→ AIM OF THE EXERCISE
For the listing that follows, give again exactly the lines from the one with "Click the Credit some money button" to the one with "You are a computer-use agent. The image size is (590, 540).", including both.

→ MATERIAL SUPPLIED
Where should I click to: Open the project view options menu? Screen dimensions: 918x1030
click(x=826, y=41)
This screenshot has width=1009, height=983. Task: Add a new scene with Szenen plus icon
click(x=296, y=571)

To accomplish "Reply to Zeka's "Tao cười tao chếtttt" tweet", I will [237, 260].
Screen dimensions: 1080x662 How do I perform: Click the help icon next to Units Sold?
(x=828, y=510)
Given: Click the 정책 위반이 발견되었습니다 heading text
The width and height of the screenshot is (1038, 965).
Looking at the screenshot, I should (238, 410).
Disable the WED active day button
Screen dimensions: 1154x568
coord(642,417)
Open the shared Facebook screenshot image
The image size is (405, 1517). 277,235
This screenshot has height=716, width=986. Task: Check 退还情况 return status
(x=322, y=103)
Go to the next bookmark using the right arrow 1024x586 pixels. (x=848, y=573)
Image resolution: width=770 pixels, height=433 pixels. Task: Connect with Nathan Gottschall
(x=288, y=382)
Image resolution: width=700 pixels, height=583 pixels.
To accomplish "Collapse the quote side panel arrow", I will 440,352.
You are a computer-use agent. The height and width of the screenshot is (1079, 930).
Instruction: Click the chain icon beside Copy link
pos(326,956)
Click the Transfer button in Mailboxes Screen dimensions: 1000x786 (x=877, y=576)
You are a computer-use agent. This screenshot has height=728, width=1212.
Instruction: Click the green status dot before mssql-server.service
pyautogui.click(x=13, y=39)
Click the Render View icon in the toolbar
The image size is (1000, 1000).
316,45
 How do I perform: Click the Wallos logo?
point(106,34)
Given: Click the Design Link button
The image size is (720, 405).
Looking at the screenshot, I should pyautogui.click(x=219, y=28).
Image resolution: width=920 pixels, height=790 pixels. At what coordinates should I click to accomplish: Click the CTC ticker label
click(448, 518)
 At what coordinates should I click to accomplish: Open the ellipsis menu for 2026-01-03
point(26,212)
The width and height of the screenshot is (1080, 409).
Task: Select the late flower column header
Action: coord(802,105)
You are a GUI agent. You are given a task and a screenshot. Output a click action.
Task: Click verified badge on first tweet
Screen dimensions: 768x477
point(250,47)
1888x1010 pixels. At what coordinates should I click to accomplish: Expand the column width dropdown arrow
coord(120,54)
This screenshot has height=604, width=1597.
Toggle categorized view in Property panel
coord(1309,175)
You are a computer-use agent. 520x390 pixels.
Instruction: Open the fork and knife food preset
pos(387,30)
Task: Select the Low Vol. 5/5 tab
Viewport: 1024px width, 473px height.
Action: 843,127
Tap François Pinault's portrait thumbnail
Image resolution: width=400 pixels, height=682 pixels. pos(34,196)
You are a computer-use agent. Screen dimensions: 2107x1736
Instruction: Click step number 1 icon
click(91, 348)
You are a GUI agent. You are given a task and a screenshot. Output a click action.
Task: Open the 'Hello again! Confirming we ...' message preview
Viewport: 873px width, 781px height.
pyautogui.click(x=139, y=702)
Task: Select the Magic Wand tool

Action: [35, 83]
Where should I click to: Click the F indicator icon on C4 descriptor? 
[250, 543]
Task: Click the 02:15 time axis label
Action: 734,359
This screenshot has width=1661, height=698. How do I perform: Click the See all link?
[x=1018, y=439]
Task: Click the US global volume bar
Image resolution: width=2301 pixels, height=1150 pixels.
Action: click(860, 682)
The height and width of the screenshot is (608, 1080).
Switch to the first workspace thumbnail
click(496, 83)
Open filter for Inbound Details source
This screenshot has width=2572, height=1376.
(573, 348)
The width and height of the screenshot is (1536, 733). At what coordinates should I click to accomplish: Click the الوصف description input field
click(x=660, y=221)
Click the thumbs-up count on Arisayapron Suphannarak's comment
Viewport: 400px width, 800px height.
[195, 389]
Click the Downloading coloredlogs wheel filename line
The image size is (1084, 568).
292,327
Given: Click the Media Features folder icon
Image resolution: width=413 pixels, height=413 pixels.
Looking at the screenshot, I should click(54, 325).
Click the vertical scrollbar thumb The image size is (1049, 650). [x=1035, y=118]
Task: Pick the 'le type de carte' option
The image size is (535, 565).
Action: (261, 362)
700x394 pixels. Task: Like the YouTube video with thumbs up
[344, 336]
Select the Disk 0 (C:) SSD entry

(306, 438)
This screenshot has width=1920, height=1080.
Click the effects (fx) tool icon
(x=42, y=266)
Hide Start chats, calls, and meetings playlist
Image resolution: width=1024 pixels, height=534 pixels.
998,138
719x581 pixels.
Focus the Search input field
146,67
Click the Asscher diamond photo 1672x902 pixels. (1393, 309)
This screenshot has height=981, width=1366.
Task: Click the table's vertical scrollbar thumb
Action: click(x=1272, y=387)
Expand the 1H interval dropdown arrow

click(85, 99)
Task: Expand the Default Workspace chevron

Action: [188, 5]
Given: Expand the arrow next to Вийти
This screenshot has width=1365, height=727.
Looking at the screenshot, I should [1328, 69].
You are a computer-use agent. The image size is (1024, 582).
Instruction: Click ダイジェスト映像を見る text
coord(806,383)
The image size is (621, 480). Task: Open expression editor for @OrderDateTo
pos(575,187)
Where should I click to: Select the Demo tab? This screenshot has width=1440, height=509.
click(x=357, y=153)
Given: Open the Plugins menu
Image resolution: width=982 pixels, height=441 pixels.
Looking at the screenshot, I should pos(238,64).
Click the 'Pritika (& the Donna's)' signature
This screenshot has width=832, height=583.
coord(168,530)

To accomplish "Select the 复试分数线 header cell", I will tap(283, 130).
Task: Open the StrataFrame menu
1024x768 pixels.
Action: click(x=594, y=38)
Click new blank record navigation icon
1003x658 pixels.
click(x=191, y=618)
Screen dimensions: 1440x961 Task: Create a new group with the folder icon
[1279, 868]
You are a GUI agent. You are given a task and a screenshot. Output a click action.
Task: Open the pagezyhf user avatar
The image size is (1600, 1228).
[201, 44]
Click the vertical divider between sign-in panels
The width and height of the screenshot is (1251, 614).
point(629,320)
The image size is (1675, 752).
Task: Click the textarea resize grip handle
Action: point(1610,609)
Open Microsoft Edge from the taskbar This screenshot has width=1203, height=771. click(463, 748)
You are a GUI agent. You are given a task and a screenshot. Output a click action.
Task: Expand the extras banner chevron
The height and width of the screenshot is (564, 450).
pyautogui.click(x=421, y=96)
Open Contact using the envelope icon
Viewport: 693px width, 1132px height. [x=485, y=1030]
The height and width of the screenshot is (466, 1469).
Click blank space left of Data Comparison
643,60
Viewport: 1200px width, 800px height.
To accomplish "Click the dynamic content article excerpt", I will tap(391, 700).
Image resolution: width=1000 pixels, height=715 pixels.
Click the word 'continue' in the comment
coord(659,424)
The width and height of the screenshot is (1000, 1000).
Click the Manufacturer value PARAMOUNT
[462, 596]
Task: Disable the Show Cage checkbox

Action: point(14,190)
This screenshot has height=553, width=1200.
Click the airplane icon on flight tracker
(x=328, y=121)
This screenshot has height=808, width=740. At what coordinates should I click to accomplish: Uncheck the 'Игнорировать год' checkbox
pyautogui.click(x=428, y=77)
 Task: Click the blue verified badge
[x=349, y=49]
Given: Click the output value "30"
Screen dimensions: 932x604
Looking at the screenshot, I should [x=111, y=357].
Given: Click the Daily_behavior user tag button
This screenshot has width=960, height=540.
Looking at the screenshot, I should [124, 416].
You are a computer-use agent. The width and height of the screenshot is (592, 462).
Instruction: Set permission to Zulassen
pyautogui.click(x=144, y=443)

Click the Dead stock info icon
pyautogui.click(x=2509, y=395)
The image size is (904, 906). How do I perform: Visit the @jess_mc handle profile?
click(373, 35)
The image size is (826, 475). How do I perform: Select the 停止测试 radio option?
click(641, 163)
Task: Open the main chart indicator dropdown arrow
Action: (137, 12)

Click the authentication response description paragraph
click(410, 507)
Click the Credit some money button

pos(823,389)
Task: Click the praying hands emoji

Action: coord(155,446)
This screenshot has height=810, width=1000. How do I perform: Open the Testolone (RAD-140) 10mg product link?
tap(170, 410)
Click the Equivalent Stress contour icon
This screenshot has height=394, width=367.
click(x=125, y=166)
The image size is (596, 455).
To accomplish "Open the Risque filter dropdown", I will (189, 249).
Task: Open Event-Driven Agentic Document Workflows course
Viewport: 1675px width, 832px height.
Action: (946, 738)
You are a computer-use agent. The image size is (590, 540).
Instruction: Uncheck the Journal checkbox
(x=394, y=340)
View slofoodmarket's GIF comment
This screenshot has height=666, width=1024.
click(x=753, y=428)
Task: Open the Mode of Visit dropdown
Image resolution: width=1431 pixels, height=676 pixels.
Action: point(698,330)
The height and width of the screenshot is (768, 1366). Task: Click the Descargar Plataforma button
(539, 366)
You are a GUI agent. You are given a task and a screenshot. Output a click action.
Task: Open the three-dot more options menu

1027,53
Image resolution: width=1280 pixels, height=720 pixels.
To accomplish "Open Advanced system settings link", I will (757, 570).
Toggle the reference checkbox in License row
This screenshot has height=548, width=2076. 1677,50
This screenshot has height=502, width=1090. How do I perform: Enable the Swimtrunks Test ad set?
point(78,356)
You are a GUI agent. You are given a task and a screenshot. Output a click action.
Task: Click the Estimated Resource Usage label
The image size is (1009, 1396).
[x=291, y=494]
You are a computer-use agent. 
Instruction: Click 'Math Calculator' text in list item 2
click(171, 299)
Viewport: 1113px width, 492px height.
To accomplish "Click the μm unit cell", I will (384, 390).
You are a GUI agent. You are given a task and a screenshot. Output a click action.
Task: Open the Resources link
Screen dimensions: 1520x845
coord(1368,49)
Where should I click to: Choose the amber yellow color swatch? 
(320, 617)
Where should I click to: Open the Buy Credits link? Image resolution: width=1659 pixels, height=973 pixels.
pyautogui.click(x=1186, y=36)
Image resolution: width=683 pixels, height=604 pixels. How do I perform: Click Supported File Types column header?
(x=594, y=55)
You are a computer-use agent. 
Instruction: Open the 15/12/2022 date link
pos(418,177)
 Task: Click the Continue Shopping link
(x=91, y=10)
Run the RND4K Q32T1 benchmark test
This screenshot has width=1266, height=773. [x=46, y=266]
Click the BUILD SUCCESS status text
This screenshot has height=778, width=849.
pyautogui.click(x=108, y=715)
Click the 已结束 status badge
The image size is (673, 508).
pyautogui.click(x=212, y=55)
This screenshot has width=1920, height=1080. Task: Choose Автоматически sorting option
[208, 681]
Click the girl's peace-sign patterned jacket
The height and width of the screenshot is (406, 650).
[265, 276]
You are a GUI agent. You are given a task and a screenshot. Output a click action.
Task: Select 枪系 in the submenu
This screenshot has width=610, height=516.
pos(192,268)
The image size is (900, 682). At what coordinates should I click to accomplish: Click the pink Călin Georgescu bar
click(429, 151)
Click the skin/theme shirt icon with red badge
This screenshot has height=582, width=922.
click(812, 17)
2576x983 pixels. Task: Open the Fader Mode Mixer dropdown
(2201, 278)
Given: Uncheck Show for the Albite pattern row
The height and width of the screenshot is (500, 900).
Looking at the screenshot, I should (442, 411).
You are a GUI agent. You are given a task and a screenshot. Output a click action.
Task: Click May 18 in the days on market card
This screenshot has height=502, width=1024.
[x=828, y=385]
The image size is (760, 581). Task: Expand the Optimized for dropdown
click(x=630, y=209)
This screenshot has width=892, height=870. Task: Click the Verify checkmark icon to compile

→ EXERCISE RESULT
Click the Credit some money button

pos(823,389)
Task: Click the praying hands emoji

Action: coord(155,446)
This screenshot has height=810, width=1000. How do I perform: Open the Testolone (RAD-140) 10mg product link?
tap(170, 410)
Click the Equivalent Stress contour icon
This screenshot has height=394, width=367.
click(x=125, y=166)
The image size is (596, 455).
To accomplish "Open the Risque filter dropdown", I will (189, 249).
Task: Open Event-Driven Agentic Document Workflows course
Viewport: 1675px width, 832px height.
Action: (946, 738)
You are a computer-use agent. The image size is (590, 540).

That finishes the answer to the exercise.